Le Gouvernement soutient par ailleurs la transition des systèmes agricoles et alimentaires afin de les rendre plus durables et résilients face aux changements climatiques. La transition écologique doit nous permettre d'y parvenir, en misant sur la sobriété, l'innovation et les pratiques agroécologiques. Nous avons engagé cette démarche dans le cadre de la PAC qui, par l'intermédiaire du plan stratégique national (PSN), vise à améliorer la souveraineté et la résilience par un ciblage des aides sur les filières et territoires les plus fragiles, le doublement des aides couplées aux légumineuses et la réforme des aides couplées à la filière bovine afin d'inciter à la création de valeur dans le domaine de l'engraissement et de mieux soutenir l'élevage laitier. Cela se traduit également par des mesures agro-environnementales, une aide complémentaire au revenu pour les jeunes agriculteurs et des outils de gestion des risques. Enfin, les crédits de la planification écologique vont venir conforter la résilience et l'adaptation de nos entreprises agricoles, à hauteur de 800 millions d'euros pour le seul volet agricole.

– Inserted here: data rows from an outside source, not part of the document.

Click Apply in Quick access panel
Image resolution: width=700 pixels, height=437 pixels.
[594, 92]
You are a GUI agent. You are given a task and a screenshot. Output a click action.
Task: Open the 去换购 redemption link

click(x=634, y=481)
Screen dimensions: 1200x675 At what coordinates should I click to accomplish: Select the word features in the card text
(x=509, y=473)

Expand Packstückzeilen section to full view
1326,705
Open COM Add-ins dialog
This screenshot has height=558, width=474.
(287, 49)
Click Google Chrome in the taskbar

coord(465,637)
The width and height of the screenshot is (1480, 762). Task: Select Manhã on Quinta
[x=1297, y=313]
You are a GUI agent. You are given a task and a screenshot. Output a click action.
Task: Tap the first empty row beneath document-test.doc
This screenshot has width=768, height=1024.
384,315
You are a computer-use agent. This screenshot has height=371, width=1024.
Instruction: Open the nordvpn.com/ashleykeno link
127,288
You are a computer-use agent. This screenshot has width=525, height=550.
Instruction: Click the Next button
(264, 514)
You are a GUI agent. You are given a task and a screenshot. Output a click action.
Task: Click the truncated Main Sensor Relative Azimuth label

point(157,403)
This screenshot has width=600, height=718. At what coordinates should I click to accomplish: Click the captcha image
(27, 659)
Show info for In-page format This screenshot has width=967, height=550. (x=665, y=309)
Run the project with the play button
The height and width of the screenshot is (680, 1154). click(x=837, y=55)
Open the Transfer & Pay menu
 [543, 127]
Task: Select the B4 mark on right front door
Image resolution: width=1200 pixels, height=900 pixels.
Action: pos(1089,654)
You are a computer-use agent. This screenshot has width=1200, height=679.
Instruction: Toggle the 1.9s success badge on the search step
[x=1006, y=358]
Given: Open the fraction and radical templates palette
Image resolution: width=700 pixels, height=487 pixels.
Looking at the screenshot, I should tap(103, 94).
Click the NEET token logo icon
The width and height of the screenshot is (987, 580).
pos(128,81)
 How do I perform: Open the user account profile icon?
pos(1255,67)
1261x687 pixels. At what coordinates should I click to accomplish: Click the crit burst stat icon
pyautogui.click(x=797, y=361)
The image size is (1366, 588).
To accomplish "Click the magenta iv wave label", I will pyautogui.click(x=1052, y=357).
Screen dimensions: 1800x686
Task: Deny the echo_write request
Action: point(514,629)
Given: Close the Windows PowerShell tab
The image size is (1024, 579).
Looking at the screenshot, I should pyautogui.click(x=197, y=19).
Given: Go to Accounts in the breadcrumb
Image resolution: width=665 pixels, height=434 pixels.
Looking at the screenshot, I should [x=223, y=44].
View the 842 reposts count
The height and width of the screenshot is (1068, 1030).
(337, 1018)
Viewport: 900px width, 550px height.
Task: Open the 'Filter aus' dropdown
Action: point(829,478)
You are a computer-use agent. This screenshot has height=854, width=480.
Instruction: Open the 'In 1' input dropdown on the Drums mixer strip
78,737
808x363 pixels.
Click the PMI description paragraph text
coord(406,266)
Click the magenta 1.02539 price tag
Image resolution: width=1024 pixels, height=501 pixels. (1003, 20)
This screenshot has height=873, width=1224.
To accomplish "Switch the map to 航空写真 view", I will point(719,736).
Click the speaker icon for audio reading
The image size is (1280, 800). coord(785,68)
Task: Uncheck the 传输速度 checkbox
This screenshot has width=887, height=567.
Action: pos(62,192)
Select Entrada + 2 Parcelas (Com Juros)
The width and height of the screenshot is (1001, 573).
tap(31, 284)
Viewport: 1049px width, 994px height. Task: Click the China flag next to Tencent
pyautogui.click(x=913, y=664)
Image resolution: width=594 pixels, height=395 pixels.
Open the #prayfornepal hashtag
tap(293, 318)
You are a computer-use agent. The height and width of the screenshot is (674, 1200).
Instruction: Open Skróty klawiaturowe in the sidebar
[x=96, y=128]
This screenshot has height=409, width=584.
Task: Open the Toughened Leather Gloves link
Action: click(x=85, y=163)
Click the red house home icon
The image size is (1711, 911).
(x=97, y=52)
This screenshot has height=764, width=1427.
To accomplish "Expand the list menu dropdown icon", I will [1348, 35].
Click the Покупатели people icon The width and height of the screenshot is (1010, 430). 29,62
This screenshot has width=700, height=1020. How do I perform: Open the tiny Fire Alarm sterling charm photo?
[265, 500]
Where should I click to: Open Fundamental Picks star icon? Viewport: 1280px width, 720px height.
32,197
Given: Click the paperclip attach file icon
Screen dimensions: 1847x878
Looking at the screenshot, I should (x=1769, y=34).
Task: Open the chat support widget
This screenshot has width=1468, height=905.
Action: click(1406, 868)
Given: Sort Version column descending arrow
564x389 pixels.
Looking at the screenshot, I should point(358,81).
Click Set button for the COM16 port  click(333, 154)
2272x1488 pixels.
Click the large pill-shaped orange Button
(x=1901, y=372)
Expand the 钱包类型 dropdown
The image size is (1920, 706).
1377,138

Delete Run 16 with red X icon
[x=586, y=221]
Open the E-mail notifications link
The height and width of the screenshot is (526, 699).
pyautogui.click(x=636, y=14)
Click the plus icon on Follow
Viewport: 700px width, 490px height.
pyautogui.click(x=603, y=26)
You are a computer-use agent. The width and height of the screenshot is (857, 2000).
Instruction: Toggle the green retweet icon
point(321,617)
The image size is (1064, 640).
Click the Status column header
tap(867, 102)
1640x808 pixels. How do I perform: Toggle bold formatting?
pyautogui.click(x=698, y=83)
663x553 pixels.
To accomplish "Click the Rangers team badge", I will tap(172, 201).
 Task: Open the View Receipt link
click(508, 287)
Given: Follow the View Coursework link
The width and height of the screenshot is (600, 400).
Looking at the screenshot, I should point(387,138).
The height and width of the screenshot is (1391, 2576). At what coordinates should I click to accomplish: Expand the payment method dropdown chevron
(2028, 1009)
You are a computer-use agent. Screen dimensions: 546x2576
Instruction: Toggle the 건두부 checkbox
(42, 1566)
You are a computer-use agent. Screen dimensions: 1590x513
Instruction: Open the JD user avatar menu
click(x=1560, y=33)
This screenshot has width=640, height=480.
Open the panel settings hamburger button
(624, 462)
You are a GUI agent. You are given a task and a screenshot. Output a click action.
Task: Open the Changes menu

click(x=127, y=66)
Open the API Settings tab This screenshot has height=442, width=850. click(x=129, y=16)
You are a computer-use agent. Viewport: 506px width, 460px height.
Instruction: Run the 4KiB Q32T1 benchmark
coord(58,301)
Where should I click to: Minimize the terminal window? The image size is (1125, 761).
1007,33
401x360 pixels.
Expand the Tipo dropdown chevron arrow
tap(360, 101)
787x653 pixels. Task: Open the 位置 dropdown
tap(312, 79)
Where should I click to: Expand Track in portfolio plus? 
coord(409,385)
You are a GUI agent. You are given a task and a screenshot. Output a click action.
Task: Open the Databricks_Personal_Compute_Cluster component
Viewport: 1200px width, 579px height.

Je tiens à souligner la mise en place d'un nouveau système de couverture des risques, conçu en réponse aux enjeux de résilience et de souveraineté face à la multiplication des aléas climatiques. Depuis 2023, un dispositif unique à trois étages permet aux agriculteurs de bénéficier, en cas d'aléa majeur, d'une couverture minimale en complément du système assurantiel.
Le Varenne agricole de l'eau et de l'adaptation au changement climatique a par ailleurs construit une feuille de route qu'il convient désormais de déployer, dans le cadre notamment du plan Eau.
Une partie de la souveraineté agricole et alimentaire se joue enfin dans la capacité à renouveler les générations d'agriculteurs et à disposer sur l'ensemble du territoire d'exploitations permettant de garantir le niveau des productions agricoles françaises en volume, en qualité et en diversité.